## Task description
Within the listing below, count the lines that have the string "Select". Answer with that number only.

## Study material

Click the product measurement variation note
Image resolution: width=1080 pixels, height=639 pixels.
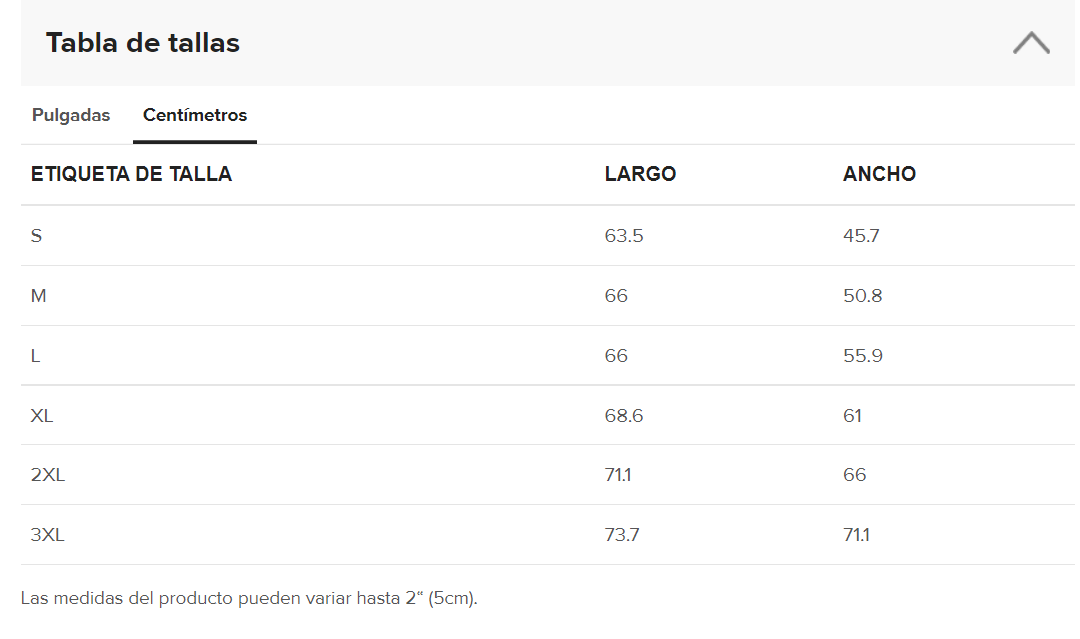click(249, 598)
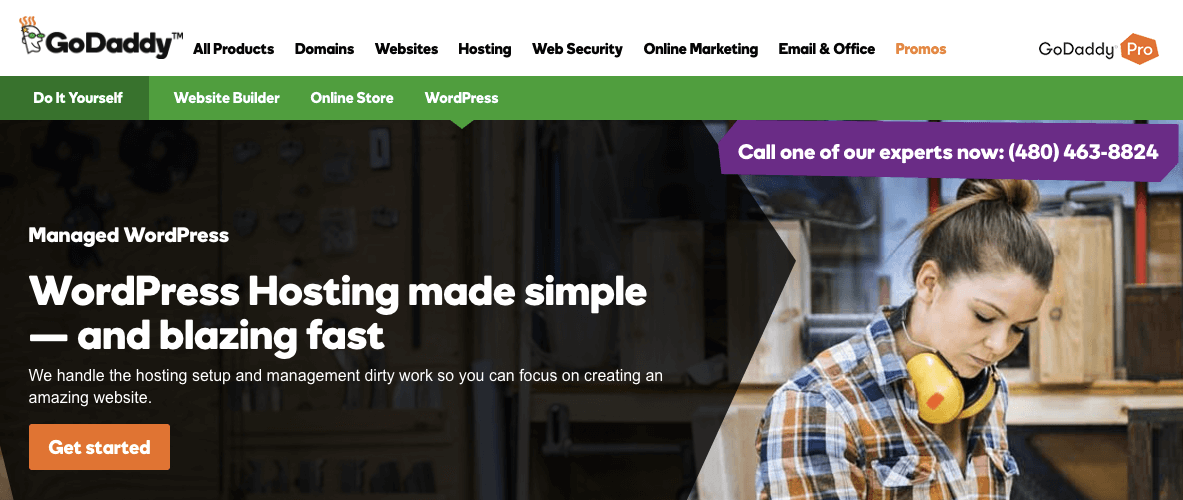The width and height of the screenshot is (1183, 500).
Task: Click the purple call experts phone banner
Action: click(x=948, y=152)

---

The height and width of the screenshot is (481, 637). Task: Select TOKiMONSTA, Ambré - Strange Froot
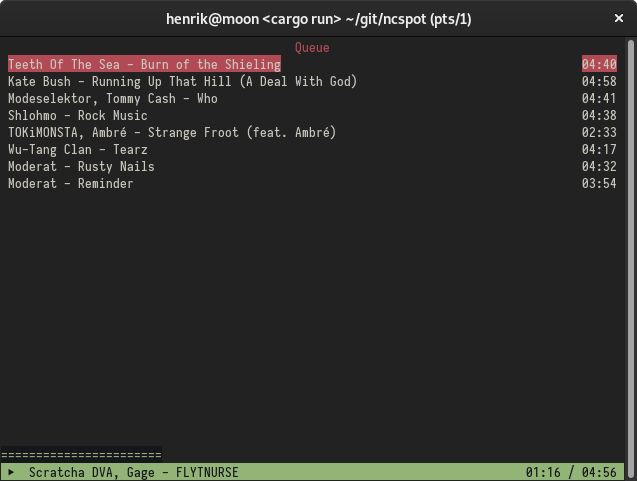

--

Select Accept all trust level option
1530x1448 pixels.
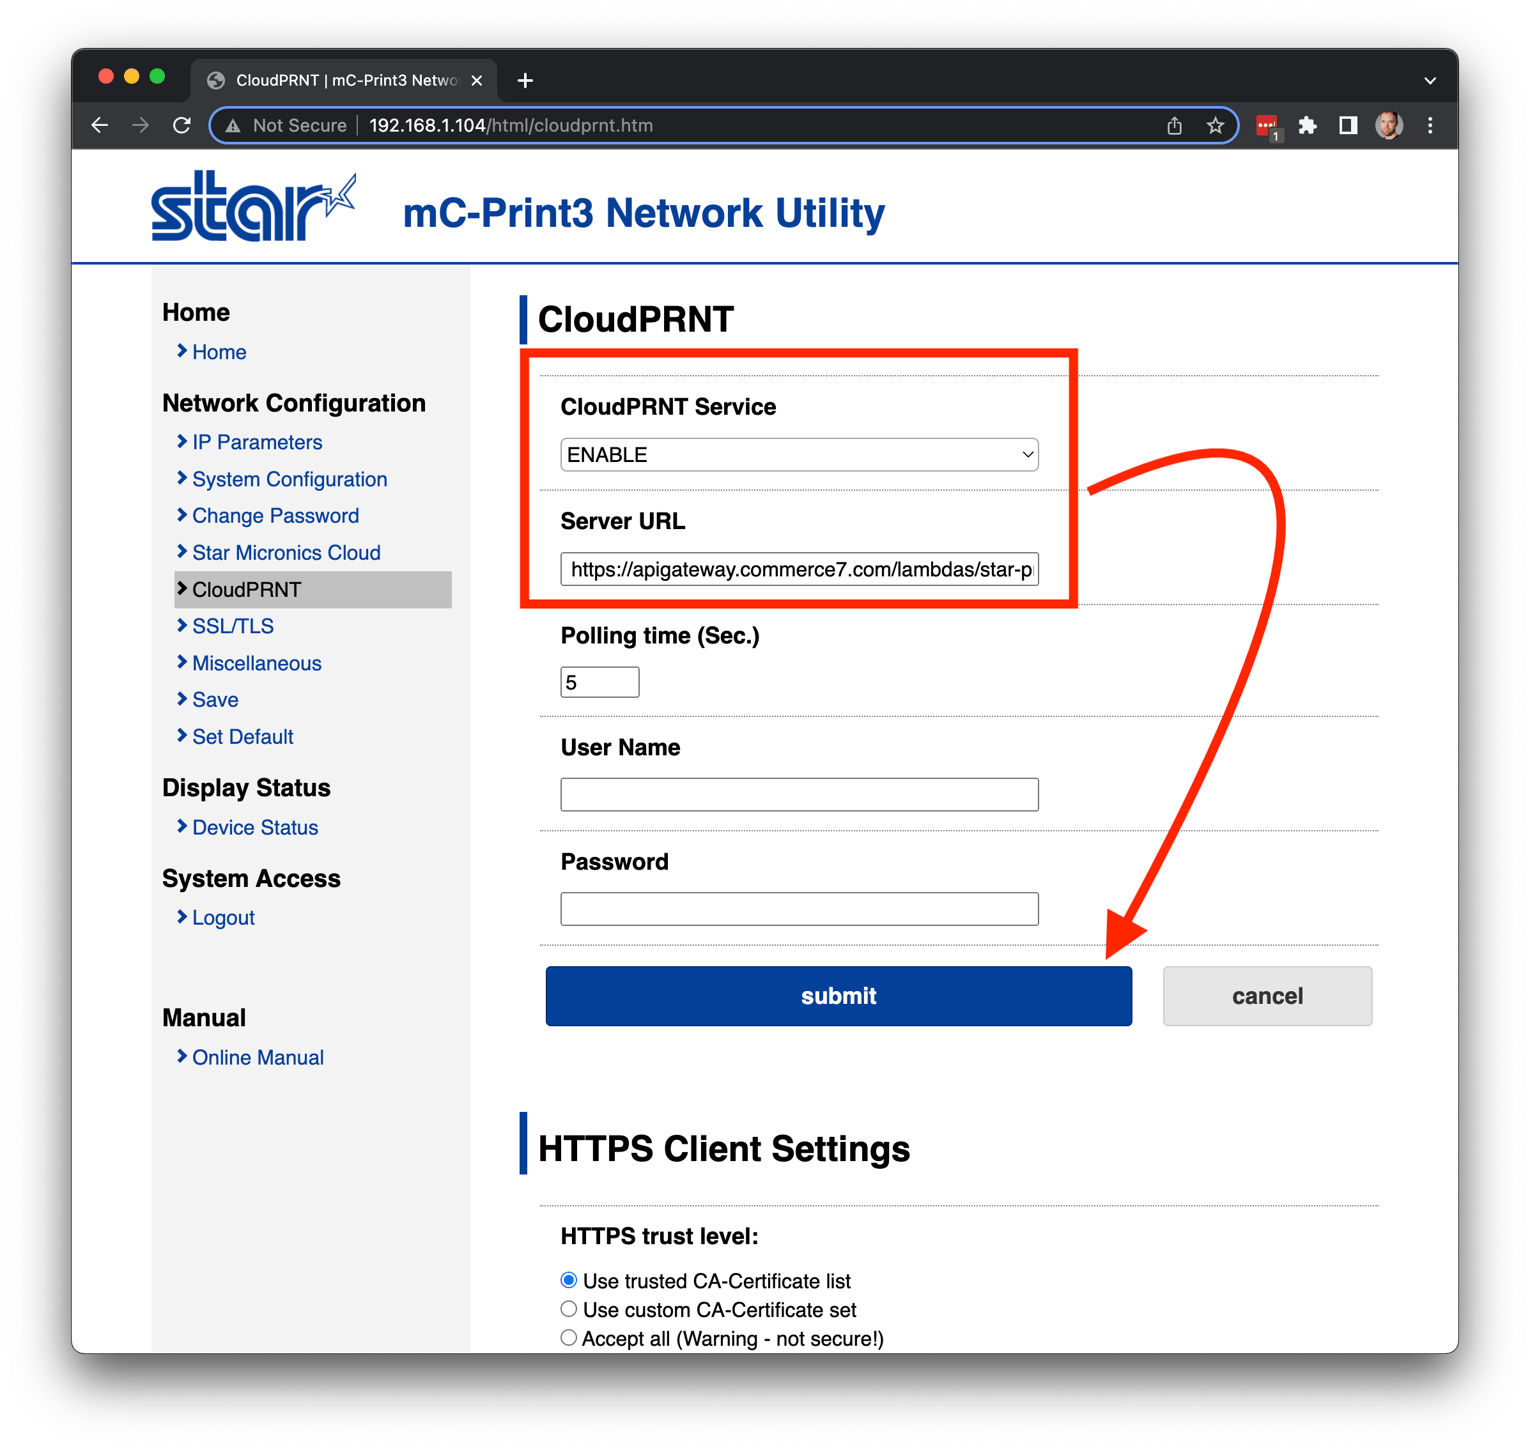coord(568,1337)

## Output of the exercise
2